Going down the data below, set down exactly the line with "Click the 2" and each line after it through the line with "Task: Click the plus icon in Add new trigger"; no other lines.

-------- Data records --------

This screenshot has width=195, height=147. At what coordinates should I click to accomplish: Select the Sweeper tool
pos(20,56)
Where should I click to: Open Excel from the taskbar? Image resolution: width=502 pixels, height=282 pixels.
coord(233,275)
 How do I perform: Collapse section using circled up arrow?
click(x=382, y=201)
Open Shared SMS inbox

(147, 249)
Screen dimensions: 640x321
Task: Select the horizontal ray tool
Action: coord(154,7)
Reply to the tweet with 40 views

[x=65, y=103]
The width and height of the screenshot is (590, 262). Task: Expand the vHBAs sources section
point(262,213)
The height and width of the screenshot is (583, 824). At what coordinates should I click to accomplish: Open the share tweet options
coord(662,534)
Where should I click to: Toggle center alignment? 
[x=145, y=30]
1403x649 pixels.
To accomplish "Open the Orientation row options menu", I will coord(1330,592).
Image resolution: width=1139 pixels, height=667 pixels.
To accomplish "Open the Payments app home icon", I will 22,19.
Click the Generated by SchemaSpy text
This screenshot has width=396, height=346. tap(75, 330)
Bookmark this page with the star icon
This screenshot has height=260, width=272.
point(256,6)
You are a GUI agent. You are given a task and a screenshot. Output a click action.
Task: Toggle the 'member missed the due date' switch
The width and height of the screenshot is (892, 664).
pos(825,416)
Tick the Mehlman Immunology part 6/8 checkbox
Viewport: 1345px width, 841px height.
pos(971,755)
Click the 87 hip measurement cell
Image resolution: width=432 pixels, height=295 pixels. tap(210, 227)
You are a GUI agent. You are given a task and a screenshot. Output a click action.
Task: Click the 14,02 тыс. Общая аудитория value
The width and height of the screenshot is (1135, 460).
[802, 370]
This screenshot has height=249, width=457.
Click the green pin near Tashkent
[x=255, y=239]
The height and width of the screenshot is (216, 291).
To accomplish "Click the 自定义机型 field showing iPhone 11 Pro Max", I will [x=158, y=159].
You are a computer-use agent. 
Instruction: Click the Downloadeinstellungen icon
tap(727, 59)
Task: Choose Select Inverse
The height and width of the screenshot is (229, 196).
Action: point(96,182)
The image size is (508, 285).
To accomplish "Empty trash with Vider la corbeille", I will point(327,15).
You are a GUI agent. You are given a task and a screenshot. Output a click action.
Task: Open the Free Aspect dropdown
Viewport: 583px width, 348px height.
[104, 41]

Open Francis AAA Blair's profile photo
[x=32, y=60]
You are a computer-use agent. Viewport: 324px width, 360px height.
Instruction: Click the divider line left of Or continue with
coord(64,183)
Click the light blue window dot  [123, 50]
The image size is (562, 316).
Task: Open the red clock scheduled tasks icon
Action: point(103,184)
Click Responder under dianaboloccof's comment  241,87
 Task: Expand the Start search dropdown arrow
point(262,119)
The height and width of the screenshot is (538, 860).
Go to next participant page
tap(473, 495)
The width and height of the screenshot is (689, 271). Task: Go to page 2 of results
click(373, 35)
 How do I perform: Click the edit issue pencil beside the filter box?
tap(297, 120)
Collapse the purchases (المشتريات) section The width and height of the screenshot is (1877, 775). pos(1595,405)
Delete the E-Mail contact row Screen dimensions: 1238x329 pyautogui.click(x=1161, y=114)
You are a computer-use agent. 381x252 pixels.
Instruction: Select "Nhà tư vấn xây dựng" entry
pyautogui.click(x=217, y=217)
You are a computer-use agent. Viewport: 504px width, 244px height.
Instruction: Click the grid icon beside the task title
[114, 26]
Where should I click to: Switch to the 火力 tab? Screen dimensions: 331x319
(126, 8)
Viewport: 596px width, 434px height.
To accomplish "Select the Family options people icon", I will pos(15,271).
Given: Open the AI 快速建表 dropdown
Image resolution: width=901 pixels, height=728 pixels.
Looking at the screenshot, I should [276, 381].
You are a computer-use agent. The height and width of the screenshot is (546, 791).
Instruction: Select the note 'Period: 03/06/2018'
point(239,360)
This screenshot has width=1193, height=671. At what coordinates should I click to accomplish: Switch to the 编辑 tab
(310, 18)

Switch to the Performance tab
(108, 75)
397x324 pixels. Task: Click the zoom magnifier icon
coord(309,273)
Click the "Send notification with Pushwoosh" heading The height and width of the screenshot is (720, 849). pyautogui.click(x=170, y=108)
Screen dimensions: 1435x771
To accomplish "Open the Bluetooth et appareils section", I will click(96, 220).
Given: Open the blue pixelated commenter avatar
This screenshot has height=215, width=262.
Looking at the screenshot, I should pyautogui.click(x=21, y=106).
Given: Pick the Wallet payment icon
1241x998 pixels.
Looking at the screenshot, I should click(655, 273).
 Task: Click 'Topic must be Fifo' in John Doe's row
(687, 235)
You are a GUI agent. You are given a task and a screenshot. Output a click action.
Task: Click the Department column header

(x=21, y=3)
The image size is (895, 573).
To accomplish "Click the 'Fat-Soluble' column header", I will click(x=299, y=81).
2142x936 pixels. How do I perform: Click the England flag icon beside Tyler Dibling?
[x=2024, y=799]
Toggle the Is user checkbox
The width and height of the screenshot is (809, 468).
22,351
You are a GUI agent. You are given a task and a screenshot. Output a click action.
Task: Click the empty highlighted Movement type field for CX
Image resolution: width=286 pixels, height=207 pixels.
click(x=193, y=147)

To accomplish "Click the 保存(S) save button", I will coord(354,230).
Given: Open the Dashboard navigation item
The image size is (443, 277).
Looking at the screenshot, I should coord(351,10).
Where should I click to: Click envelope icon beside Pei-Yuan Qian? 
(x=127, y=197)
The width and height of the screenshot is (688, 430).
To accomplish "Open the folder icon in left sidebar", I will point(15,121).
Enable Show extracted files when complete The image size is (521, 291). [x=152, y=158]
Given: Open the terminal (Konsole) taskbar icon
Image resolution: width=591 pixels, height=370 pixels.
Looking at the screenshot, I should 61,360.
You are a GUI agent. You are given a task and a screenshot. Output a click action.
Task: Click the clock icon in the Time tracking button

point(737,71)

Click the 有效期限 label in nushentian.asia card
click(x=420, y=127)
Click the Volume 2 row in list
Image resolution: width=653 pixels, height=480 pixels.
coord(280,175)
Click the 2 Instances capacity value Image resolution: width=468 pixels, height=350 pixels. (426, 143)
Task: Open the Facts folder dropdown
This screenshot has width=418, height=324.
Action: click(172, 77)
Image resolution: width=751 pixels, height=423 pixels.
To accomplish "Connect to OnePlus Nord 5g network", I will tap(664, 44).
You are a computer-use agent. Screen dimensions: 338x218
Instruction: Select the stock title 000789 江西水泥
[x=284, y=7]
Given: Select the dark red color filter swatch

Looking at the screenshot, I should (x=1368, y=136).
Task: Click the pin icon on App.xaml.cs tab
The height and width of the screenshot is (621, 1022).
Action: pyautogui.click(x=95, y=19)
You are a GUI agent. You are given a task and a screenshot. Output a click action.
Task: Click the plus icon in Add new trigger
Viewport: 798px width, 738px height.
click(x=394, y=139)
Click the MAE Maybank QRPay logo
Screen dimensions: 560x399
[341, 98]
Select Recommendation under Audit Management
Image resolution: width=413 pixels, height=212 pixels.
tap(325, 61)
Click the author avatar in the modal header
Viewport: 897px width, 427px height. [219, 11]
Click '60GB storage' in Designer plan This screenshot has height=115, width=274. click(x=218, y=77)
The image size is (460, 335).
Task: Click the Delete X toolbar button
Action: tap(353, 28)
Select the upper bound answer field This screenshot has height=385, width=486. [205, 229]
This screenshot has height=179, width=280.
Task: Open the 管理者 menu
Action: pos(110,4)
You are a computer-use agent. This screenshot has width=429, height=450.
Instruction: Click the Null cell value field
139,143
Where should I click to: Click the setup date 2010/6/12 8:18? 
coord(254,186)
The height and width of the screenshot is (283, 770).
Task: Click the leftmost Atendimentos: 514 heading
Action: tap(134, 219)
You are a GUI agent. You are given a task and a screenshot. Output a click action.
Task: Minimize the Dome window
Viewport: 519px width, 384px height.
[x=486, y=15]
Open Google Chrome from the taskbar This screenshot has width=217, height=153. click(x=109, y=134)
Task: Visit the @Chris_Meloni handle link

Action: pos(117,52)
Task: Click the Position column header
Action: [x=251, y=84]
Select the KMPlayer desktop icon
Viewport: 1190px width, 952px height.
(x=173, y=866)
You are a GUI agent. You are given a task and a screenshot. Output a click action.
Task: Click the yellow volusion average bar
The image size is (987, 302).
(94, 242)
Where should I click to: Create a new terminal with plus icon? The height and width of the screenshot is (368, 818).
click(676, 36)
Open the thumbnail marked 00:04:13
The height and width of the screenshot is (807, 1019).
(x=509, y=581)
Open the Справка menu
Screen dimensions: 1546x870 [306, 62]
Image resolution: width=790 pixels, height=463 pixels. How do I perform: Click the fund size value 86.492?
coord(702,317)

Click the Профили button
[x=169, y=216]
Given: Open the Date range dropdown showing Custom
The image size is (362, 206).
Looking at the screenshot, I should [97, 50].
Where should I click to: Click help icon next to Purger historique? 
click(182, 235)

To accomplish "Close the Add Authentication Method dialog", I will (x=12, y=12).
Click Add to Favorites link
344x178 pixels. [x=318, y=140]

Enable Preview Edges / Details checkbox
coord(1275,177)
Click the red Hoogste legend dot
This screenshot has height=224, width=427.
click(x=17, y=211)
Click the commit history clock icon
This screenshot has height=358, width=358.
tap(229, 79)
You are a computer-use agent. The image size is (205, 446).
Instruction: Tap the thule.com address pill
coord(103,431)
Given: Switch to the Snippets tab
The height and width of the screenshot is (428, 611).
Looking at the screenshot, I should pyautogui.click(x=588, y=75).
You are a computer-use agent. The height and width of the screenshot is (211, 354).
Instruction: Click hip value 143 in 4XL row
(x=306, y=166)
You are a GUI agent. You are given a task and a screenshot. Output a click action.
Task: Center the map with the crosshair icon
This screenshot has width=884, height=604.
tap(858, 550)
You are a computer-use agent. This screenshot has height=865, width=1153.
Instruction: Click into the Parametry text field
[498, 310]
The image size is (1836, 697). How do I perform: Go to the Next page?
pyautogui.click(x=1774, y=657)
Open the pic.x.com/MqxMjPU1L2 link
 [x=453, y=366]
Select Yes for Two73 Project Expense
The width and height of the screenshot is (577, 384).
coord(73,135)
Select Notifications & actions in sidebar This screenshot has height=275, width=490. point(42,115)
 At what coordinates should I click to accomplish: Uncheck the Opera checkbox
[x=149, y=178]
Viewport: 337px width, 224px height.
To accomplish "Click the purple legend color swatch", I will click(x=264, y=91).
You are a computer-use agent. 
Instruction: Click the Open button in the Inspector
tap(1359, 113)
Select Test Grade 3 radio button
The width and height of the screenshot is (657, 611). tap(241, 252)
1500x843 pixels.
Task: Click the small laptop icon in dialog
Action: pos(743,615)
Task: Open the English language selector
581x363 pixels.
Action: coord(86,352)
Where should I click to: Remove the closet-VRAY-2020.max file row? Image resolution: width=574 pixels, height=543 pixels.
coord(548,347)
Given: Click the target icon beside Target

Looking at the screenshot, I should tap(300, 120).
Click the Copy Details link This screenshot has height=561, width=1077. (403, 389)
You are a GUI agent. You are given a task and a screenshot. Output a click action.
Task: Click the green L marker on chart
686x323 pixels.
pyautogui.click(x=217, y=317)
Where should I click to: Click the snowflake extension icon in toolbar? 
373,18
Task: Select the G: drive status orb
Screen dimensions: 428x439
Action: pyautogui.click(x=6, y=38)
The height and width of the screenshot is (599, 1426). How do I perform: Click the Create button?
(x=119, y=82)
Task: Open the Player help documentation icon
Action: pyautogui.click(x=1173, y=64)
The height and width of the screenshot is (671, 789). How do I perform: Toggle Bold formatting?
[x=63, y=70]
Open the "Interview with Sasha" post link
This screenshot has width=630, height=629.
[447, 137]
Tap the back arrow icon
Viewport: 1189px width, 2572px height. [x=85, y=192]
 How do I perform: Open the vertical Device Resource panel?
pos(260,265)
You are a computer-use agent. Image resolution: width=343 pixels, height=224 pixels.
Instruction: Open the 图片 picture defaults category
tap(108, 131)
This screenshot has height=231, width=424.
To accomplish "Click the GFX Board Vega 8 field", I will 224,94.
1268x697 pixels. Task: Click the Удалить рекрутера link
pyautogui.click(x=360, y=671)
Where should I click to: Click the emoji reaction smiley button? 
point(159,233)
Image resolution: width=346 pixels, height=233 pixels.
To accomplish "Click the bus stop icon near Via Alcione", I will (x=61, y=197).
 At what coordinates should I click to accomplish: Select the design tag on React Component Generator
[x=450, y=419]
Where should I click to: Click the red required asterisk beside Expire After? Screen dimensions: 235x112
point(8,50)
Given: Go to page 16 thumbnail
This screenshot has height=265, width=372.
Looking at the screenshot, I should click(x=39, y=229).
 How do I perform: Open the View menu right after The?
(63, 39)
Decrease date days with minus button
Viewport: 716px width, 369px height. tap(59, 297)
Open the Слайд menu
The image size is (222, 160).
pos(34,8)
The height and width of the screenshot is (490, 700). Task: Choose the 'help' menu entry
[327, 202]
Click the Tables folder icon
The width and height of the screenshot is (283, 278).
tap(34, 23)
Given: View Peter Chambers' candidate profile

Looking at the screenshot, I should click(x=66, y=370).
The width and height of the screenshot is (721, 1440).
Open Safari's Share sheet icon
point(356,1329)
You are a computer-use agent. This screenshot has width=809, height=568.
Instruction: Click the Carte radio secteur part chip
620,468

--------

Response area:
Click the 2 Instances capacity value Image resolution: width=468 pixels, height=350 pixels. (426, 143)
Task: Open the Facts folder dropdown
This screenshot has width=418, height=324.
Action: click(172, 77)
Image resolution: width=751 pixels, height=423 pixels.
To accomplish "Connect to OnePlus Nord 5g network", I will tap(664, 44).
You are a computer-use agent. Screen dimensions: 338x218
Instruction: Select the stock title 000789 江西水泥
[x=284, y=7]
Given: Select the dark red color filter swatch

Looking at the screenshot, I should (x=1368, y=136).
Task: Click the pin icon on App.xaml.cs tab
The height and width of the screenshot is (621, 1022).
Action: pyautogui.click(x=95, y=19)
You are a GUI agent. You are given a task and a screenshot. Output a click action.
Task: Click the plus icon in Add new trigger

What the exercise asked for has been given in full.